▶ **PROMPT**: Tally every line of the material where "plus" occurs, then write the total by itself.

▶ **LISTED ENTRIES**:
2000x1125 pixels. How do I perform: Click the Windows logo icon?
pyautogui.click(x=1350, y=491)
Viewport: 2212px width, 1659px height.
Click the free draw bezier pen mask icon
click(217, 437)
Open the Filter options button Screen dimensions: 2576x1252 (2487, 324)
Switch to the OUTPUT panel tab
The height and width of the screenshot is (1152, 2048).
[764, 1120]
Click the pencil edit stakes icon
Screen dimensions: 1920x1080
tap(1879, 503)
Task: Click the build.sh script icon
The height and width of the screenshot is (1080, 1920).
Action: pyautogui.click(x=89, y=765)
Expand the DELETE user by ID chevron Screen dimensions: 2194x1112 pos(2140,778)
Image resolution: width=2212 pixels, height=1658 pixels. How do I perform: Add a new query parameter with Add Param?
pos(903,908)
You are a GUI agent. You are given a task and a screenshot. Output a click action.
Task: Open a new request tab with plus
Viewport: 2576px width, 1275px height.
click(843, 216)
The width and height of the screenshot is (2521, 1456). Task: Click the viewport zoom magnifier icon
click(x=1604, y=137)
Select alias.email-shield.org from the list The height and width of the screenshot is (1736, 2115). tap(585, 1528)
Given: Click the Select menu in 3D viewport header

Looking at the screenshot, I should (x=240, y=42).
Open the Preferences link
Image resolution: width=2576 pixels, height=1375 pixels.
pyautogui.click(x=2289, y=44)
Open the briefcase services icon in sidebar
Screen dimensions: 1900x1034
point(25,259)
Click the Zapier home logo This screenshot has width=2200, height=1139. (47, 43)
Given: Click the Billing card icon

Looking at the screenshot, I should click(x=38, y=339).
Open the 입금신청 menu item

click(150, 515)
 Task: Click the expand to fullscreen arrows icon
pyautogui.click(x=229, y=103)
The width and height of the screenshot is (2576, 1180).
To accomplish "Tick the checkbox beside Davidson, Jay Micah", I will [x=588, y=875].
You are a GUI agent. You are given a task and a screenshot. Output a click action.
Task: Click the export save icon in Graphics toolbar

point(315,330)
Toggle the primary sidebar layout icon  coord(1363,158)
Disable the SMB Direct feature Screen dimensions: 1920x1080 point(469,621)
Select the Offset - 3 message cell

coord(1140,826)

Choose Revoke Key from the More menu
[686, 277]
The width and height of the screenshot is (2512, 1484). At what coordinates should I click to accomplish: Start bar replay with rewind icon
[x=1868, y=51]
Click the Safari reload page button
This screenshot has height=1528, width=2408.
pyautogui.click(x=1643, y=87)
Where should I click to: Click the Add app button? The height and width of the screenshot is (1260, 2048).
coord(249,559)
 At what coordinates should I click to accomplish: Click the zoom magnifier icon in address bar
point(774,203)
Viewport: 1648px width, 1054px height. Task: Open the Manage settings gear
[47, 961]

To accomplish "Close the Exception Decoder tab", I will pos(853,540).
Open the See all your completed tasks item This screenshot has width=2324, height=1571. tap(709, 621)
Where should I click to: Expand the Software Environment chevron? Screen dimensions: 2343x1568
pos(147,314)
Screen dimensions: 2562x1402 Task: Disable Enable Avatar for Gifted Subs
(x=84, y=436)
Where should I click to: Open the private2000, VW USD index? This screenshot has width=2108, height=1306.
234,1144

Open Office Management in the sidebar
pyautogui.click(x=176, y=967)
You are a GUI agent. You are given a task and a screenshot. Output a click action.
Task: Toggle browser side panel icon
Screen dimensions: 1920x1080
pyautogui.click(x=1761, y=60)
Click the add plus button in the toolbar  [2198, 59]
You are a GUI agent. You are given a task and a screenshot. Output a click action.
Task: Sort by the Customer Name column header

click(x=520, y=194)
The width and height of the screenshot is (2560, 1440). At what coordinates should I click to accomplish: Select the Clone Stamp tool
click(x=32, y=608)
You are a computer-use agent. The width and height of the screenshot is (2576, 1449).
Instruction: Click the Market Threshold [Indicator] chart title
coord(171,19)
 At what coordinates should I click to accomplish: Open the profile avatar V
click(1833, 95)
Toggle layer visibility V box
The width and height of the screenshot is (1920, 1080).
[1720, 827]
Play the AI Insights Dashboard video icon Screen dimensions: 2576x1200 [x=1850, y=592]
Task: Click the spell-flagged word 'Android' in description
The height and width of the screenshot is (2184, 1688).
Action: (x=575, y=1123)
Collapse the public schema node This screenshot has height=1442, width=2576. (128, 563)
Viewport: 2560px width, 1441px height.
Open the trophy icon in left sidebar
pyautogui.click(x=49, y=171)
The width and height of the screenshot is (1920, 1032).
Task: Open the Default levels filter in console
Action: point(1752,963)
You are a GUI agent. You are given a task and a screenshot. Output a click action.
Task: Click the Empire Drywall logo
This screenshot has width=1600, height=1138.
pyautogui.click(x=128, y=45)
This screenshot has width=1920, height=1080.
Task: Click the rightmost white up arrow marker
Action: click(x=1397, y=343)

▶ **YOUR RESPONSE**: 2